++++ PAGE EXTRACT ++++

SPEER: Sentence-Level Planning of Long Clinical Summaries via Embedded Entity Retrieval
- URL: http://arxiv.org/abs/2401.02369v2
- Date: Thu, 26 Sep 2024 19:07:30 GMT
- Title: SPEER: Sentence-Level Planning of Long Clinical Summaries via Embedded Entity Retrieval
- Authors: Griffin Adams, Jason Zucker, NoƩmie Elhadad,
- Abstract summary: Clinician must write a lengthy summary each time a patient is discharged from the hospital.
Identifying and covering salient entities is vital for the summary to be clinically useful.
We fine-tune open-source LLMs on the task and find that they generate incomplete and unfaithful summaries.

++++ INFORMATION SHOWN ++++

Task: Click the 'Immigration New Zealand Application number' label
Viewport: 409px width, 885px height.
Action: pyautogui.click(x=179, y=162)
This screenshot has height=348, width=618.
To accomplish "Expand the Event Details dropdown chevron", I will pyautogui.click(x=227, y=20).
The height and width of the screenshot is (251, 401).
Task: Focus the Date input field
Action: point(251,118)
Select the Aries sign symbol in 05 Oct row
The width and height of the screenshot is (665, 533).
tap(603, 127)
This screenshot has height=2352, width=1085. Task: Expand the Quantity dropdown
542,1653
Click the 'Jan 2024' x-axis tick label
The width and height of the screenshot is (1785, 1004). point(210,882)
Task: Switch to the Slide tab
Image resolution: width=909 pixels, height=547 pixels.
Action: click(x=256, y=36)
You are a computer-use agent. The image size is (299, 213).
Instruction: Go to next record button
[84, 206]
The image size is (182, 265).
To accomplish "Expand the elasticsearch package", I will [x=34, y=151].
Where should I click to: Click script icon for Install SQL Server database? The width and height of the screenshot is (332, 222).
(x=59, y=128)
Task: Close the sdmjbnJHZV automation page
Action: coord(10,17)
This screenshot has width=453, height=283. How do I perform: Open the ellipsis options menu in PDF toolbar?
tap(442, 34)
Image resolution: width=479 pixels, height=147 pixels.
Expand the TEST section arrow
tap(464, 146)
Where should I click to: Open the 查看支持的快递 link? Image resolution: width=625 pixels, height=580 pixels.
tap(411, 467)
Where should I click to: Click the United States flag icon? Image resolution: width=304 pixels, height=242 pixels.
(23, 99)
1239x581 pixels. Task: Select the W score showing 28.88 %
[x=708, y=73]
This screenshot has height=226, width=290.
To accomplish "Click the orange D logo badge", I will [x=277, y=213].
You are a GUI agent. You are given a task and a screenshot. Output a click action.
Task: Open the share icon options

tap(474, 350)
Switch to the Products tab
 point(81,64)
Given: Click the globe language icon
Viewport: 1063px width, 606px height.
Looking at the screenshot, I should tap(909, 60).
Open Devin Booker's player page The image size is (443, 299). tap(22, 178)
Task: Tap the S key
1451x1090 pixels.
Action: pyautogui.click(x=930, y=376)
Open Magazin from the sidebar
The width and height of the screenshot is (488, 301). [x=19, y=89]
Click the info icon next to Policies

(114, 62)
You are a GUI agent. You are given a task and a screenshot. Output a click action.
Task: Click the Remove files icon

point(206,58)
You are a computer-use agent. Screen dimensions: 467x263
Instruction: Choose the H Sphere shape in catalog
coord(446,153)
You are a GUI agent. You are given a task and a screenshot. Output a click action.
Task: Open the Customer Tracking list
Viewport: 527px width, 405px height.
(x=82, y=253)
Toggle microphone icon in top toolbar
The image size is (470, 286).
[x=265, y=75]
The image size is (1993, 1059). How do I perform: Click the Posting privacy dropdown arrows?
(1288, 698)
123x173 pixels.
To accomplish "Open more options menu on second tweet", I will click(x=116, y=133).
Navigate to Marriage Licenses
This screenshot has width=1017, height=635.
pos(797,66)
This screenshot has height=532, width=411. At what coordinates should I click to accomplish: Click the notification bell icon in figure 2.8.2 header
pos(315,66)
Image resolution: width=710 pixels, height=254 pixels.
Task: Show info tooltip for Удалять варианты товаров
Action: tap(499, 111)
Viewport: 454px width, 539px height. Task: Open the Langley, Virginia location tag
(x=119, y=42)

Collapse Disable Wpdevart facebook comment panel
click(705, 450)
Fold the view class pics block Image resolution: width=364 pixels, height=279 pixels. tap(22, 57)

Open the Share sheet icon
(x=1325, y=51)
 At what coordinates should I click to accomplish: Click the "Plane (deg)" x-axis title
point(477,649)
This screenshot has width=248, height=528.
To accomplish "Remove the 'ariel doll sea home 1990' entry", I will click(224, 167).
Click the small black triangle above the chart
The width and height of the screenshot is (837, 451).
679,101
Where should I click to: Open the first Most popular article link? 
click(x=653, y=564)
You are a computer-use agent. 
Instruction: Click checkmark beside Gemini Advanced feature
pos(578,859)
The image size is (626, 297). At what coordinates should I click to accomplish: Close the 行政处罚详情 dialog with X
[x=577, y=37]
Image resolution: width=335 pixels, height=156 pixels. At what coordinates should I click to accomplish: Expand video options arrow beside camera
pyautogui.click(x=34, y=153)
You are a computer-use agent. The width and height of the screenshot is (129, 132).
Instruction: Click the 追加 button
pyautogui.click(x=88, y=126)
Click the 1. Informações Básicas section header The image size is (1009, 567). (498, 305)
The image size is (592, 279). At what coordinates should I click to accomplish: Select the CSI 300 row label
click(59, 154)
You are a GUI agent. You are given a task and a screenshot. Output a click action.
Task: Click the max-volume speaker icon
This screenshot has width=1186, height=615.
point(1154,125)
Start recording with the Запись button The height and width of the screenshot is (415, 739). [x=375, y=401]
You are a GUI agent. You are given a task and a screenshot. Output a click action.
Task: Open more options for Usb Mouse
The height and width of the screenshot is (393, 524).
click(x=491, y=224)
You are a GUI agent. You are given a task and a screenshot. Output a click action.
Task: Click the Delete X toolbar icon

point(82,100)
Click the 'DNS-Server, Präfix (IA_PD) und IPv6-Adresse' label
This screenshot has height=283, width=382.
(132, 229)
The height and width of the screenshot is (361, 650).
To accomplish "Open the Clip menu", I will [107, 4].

++++

*SET OF TASKS:*
• A. Name every metadata field label in the SPEER abstract page.
• B. In one sentence, state why the SPEER abstract page treats identifying and covering salient entities as vital.
The data above has no connection to the SPEER abstract page.

*RESPONSES BY TASK:*
• A. URL, Date, Title, Authors, Abstract summary

• B. Identifying and covering salient entities is vital for the discharge summary to be clinically useful.